● **Source extract**:
The Bill amends the National Security Act 2023 to introduce a power for the Home Secretary to designate bodies involved in "foreign power threat activity" by regulation, if the government claims that it is necessary for the safety or interests of Britain.

In May 2025, the Independent Reviewer of Terrorism and State Threat Legislation, Jonathan Hall KC, reviewed existing counter-terrorism powers to determine if any should be emulated or adapted to deal with state threats. His report highlighted the alleged limitations of the terrorism proscription regime as it applies to state bodies, and how the National Security Act 2023, as drafted is less effective at disrupting proxies than foreign intelligence services. He recommended that the government introduce a new power to issue "Statutory Alert and Liability Threat Notices" against foreign intelligence services, equivalent to proscription under the Terrorism Act 2000. To put Jonathan Hall's antecedents in perspective, his father-in-law, Lord Dyson, is a patron of UK Lawyers for Israel.

As the House of Commons Research Briefing on the Bill says: "The Home Secretary would be able to designate bodies by regulation if they believe it is necessary for the safety or interests of the UK. The bill would create three new offences associated with designation, of supporting, assisting, or receiving material benefit from, a designated body. The offences would carry sentences of up to 14 years' imprisonment. There would be a process for applying to remove a designation and to have any associated convictions quashed. The Bill would come into force on the day it receives Royal Assent, and would extend to the whole of the UK. No legislative consent motions are required as the subject matter of the bill is reserved."

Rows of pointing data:
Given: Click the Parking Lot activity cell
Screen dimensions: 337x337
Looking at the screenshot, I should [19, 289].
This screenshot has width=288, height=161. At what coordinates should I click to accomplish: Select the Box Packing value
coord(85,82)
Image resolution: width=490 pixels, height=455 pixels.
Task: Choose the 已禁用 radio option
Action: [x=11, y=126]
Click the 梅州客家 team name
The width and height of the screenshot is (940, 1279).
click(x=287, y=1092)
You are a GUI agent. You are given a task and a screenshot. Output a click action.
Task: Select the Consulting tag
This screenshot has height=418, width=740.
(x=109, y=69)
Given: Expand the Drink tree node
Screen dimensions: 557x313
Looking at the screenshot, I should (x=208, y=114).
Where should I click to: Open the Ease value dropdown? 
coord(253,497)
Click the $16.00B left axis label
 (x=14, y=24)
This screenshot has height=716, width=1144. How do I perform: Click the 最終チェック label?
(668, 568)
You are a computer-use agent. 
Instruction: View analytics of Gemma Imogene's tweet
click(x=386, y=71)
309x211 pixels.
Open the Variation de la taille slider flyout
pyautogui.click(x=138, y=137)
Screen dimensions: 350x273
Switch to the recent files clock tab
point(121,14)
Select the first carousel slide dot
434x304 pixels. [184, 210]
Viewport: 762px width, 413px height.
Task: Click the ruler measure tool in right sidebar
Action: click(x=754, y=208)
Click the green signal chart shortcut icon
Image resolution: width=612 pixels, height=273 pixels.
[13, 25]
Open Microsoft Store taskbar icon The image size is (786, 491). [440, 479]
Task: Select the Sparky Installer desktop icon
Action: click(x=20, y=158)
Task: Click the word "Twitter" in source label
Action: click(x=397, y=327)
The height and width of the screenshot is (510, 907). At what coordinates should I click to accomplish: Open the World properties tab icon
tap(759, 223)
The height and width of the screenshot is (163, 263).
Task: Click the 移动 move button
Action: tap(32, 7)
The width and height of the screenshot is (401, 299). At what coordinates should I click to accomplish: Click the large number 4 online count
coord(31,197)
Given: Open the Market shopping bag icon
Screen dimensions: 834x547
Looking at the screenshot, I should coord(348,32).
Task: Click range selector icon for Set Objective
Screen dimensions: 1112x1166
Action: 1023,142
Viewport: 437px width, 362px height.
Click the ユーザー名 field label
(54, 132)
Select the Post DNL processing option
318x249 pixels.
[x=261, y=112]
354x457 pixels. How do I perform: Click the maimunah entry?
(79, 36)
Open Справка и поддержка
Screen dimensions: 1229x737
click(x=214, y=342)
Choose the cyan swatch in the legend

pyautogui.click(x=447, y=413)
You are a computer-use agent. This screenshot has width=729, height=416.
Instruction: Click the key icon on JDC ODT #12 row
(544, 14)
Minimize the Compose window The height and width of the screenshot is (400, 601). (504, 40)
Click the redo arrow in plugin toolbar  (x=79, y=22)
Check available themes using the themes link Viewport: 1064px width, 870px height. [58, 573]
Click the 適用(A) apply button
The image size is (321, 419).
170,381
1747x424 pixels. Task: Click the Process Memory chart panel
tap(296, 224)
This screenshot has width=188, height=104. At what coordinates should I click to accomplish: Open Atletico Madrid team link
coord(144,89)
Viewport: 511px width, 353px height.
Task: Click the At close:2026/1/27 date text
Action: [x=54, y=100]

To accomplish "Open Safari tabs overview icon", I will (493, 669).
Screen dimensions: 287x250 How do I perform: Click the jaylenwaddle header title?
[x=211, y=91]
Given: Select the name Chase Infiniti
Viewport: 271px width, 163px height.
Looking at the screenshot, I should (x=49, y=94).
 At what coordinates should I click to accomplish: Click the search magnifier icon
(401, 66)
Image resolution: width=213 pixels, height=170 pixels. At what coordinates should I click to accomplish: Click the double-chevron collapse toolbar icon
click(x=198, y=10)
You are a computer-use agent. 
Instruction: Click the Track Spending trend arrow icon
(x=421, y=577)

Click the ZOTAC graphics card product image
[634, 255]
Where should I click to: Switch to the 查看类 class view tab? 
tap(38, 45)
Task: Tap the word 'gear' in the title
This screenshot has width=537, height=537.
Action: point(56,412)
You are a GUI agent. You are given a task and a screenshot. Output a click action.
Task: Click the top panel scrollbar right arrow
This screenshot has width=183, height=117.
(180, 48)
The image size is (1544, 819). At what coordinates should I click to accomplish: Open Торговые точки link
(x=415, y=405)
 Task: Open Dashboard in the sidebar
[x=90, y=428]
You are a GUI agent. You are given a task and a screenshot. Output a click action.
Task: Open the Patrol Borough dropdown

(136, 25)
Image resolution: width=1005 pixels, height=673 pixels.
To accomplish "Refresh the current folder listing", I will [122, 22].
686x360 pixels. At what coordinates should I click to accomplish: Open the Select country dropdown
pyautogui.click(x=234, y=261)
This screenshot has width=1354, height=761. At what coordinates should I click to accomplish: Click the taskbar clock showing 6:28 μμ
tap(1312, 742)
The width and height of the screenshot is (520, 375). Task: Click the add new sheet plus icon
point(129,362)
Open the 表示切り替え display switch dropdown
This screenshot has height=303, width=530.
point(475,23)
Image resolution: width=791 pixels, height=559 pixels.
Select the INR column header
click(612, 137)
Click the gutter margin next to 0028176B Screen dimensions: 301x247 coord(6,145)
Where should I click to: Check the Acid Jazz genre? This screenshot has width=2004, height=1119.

● **What is needed**: Duplicate everything in the designation bill text from "The Bill amends" down to "interests of Britain.".

● **Correct result**:
The Bill amends the National Security Act 2023 to introduce a power for the Home Secretary to designate bodies involved in "foreign power threat activity" by regulation, if the government claims that it is necessary for the safety or interests of Britain.